Among the suggested limits are all types of sugar that is added to food along with sugar that is naturally present in fruit juices, honey, syrups, and fruit concentrates. Sugar that occurs naturally in fruit has been excluded from the suggested limits.
On average, Americans and other people living in the West need to decrease their sugar intake by two-thirds in order to meet the new limits recommended by the WHO.
UK campaigners suggest that it is a “tragedy” that it has taken the WHO over a decade to consider changing its recommended guidelines.

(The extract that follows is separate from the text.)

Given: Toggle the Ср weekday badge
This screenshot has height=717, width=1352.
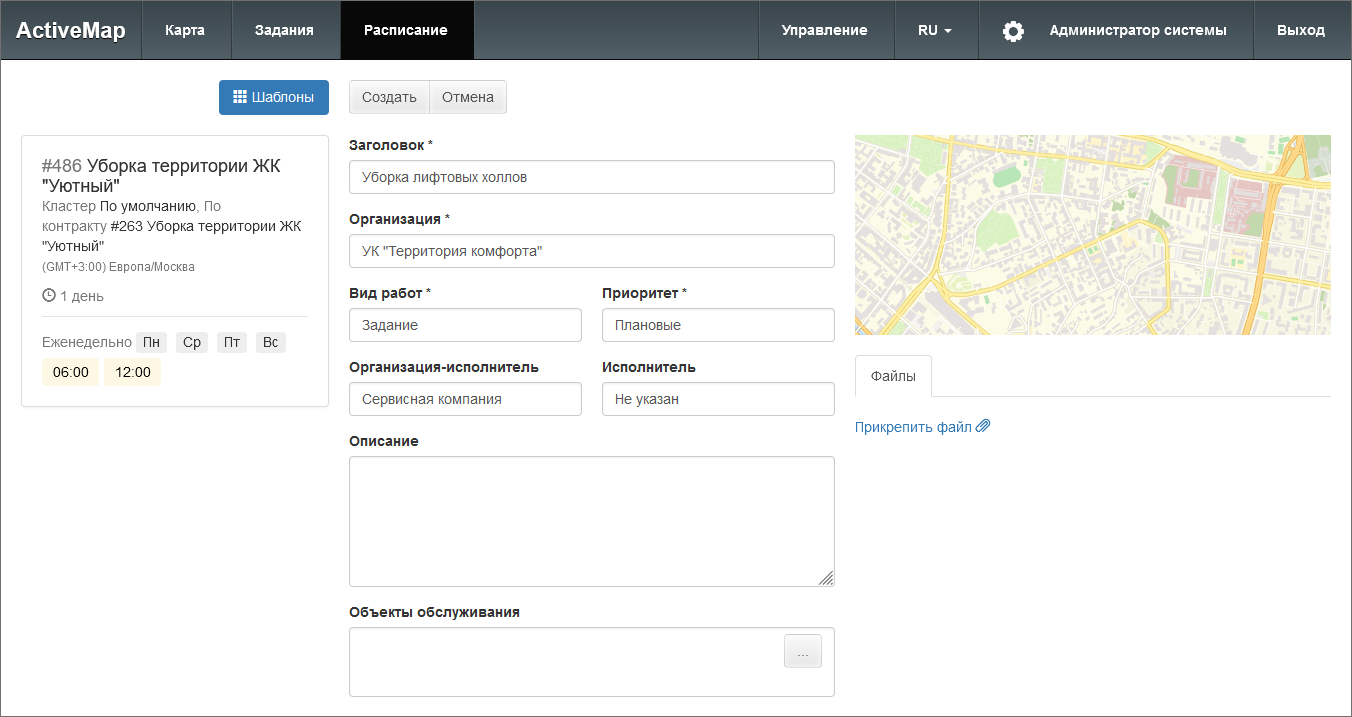Looking at the screenshot, I should [x=191, y=343].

Dr. Robert Lustig, professor of pediatrics at the University of California, said, “The less sugar you’re eating, the better.” He noted, “If the sugar threshold is lowered, I think breakfast cereal is going to have a really hard time justifying its existence.” The reference is aimed towards sugary cereals that are often marketed for children.
Branco also warned about “sugars that we don’t see.” He explained, “It’s sometimes in condiments, sauce added to meats, a tablespoon of ketchup has up to seven grams of sugar [and] sweetened yogurt up to six grams.”